### Exercise description
Your task is to retype, word for word, the lines from the start of the data through the line holding "Given: Open the @googoosh mention link". Do not include the pictures.

### Extracted material
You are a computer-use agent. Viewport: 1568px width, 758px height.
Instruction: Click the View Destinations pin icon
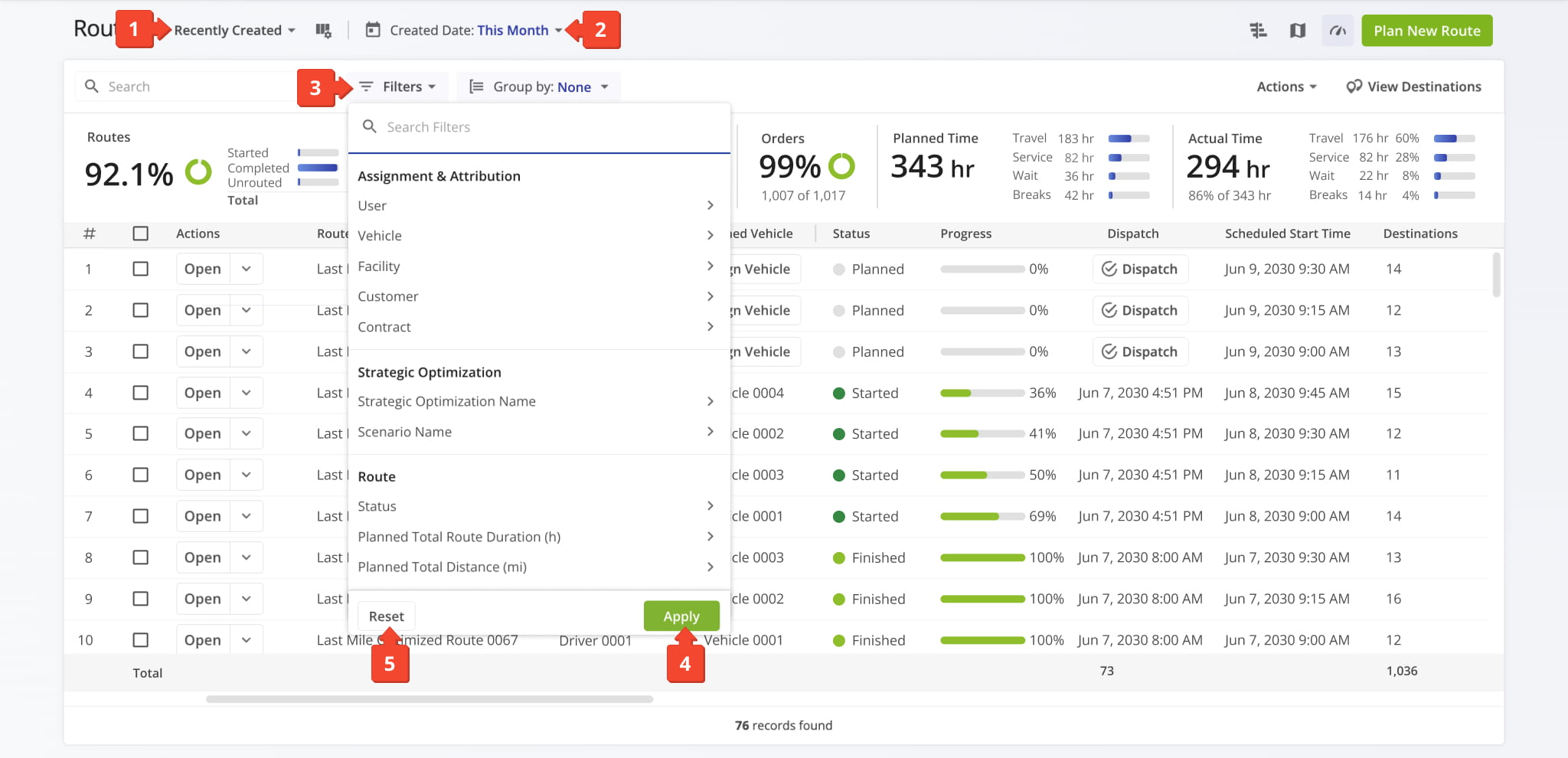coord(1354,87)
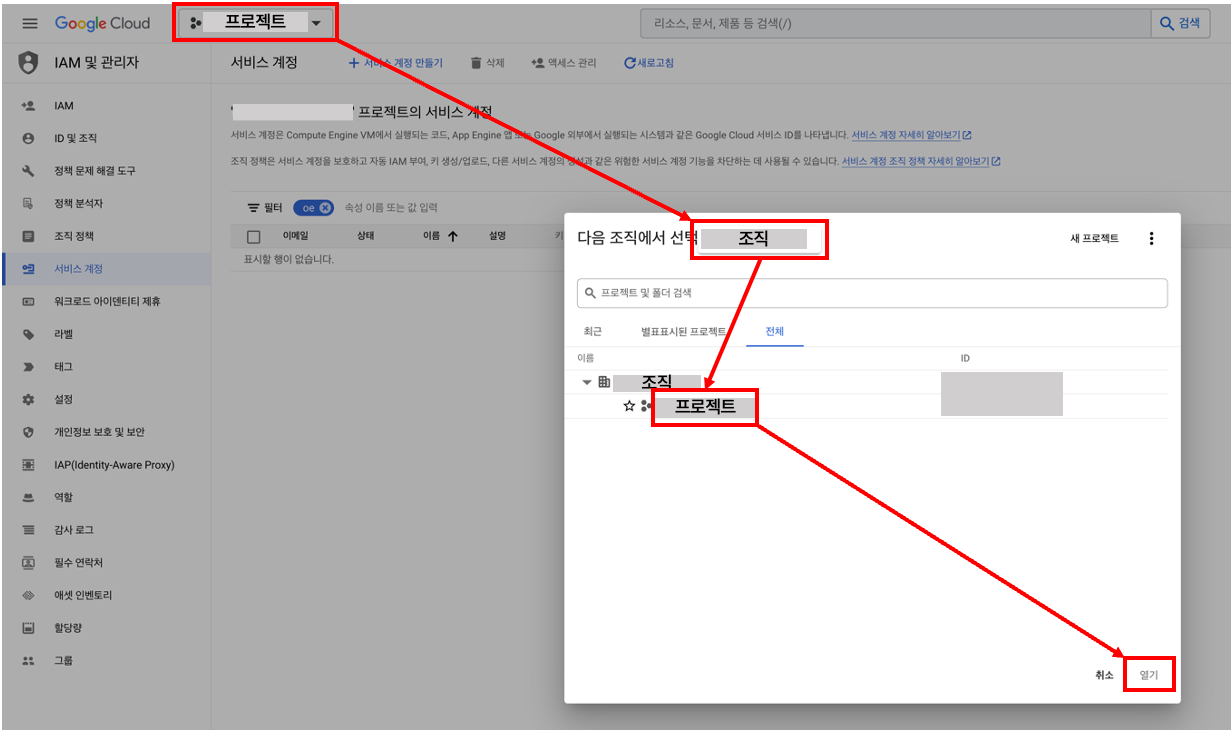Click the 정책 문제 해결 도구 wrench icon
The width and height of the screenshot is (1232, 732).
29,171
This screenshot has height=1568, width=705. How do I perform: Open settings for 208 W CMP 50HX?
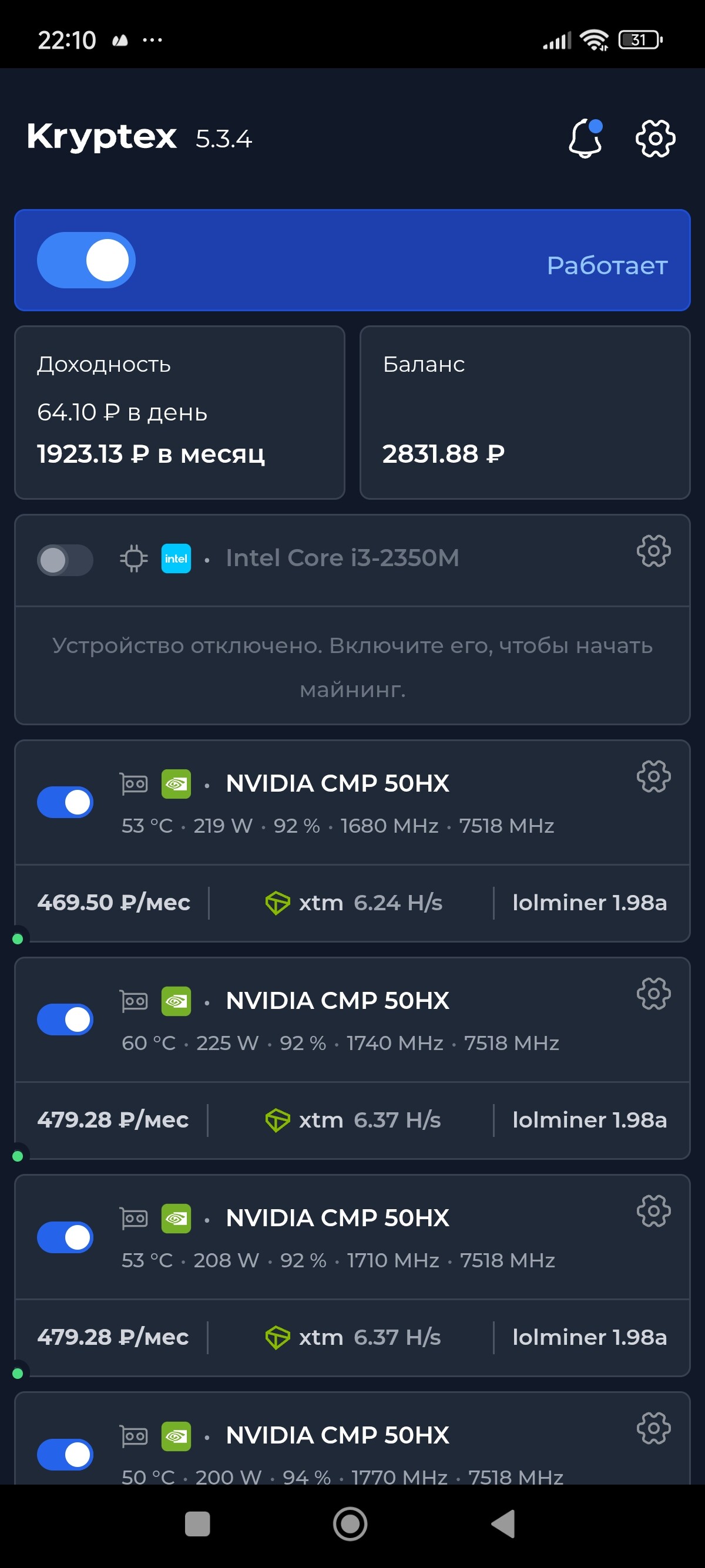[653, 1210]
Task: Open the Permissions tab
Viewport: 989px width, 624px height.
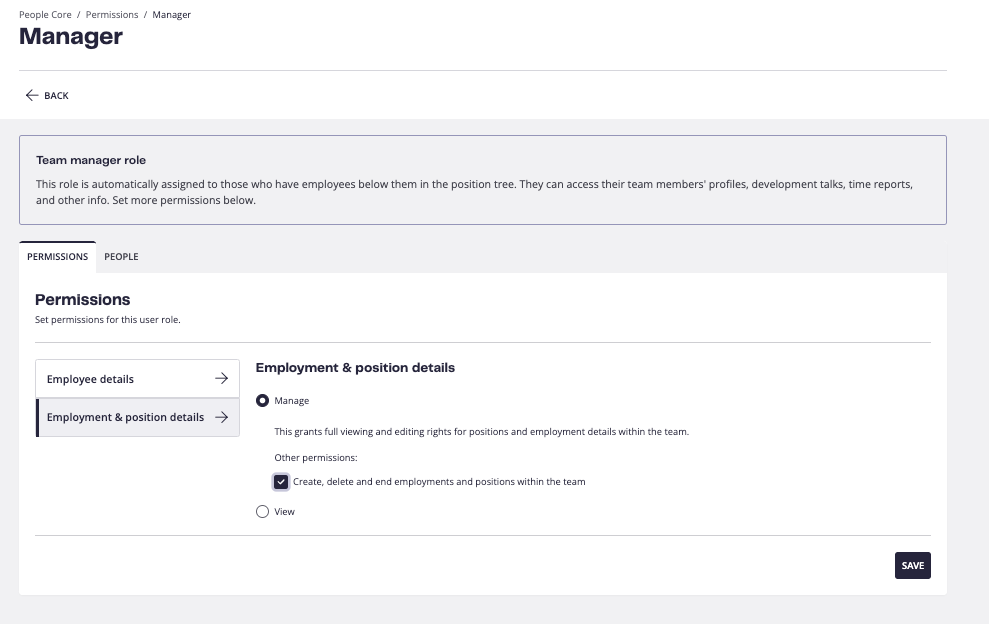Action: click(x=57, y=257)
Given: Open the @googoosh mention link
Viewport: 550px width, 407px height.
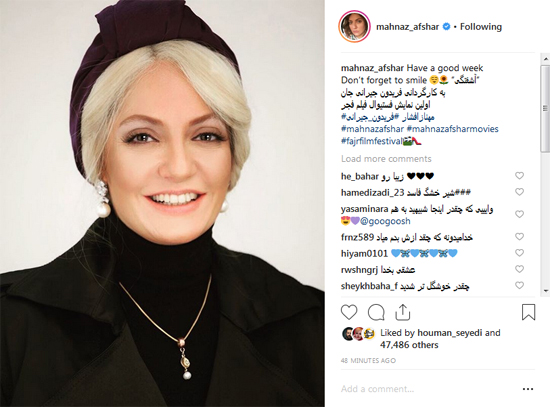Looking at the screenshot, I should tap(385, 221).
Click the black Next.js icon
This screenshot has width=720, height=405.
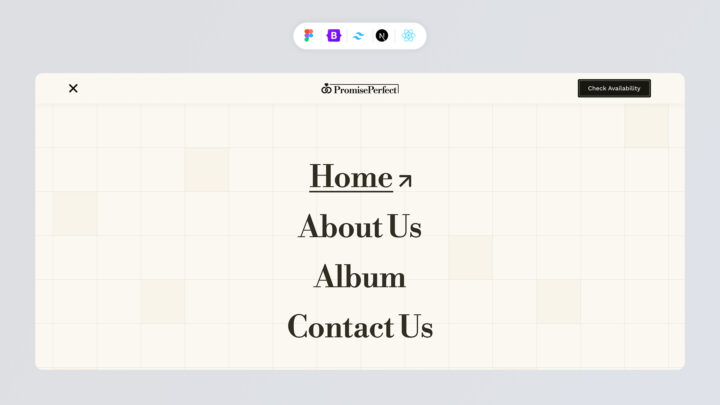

### Your response
You are a computer-use agent. Viewport: 1568px width, 758px height.
Instruction: Click the View Destinations pin icon
coord(1354,87)
Click the 정책 문제 해결 도구 wrench icon
The width and height of the screenshot is (1232, 732).
29,171
This screenshot has height=1568, width=705. How do I perform: Open settings for 208 W CMP 50HX?
[653, 1210]
Task: Open the Permissions tab
Viewport: 989px width, 624px height.
Action: click(x=57, y=257)
Given: Open the @googoosh mention link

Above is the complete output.